| Aim of the task |
Rescale everything from the line containing "Where should I click to: Open" down to the last of the lines below, writing every line out again with its request included. Multiply each coordinate in the answers by 1.75, rounding to whole numbers with halves going up.

| Dataset excerpts |

======

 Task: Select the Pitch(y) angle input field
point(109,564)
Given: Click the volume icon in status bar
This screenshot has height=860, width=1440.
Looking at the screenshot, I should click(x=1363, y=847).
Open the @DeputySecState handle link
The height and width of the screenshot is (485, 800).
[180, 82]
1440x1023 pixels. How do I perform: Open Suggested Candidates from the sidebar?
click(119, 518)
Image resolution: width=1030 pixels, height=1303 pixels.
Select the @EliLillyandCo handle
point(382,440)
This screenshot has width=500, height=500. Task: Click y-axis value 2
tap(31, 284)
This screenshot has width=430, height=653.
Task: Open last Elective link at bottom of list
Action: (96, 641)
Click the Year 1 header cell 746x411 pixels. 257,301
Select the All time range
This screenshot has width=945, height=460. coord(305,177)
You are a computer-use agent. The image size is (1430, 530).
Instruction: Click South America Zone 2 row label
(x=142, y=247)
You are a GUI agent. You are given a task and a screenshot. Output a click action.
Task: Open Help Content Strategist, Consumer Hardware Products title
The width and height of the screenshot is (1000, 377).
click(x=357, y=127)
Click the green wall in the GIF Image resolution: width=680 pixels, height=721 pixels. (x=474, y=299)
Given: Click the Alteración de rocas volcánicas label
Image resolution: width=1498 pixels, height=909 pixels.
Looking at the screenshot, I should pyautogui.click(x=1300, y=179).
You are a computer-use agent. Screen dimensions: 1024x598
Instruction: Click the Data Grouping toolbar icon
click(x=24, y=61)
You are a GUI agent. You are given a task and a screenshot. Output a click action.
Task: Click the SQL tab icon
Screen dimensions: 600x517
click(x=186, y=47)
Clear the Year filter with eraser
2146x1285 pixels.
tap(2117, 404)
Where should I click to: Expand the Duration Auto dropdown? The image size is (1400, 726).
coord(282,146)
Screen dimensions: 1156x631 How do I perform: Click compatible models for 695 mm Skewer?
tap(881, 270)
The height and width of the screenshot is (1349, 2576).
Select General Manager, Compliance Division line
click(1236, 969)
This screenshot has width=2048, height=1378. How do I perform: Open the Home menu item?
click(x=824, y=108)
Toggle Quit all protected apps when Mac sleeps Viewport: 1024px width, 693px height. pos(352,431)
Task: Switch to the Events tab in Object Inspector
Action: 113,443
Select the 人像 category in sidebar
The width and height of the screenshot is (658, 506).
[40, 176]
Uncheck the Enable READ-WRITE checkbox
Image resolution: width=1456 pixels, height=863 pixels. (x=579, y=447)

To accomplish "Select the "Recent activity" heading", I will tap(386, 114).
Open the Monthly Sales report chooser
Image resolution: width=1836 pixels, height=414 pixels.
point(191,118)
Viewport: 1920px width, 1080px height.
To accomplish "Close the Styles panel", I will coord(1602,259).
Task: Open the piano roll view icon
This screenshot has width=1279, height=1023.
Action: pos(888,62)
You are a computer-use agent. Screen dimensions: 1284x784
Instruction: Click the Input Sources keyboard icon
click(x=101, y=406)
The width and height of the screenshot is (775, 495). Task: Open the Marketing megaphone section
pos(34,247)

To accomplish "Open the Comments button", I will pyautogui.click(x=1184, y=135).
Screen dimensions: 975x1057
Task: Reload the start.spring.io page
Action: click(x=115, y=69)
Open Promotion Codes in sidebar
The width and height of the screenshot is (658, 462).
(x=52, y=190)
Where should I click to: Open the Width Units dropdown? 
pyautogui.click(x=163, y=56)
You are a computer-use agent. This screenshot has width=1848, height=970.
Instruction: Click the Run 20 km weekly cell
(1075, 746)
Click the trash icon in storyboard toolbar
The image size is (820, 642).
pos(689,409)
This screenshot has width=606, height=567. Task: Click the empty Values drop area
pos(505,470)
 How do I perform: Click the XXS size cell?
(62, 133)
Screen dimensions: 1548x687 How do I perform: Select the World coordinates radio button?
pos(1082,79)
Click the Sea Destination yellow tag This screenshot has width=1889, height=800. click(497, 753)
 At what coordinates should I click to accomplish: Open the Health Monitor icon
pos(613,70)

======

| Response to this exercise |
Where should I click to: Open the Width Units dropdown? 
pyautogui.click(x=285, y=98)
You are a computer-use agent. This screenshot has width=1848, height=970.
Instruction: Click the Run 20 km weekly cell
(1881, 1306)
Click the trash icon in storyboard toolbar
The image size is (820, 642).
pos(1206,716)
This screenshot has width=606, height=567. Task: Click the empty Values drop area
pos(884,823)
 How do I perform: Click the XXS size cell?
(109, 233)
Screen dimensions: 1548x687 How do I perform: Select the World coordinates radio button?
pos(1894,138)
Click the Sea Destination yellow tag This screenshot has width=1889, height=800. click(870, 1318)
 At what coordinates should I click to accomplish: Open the Health Monitor icon
pos(1073,123)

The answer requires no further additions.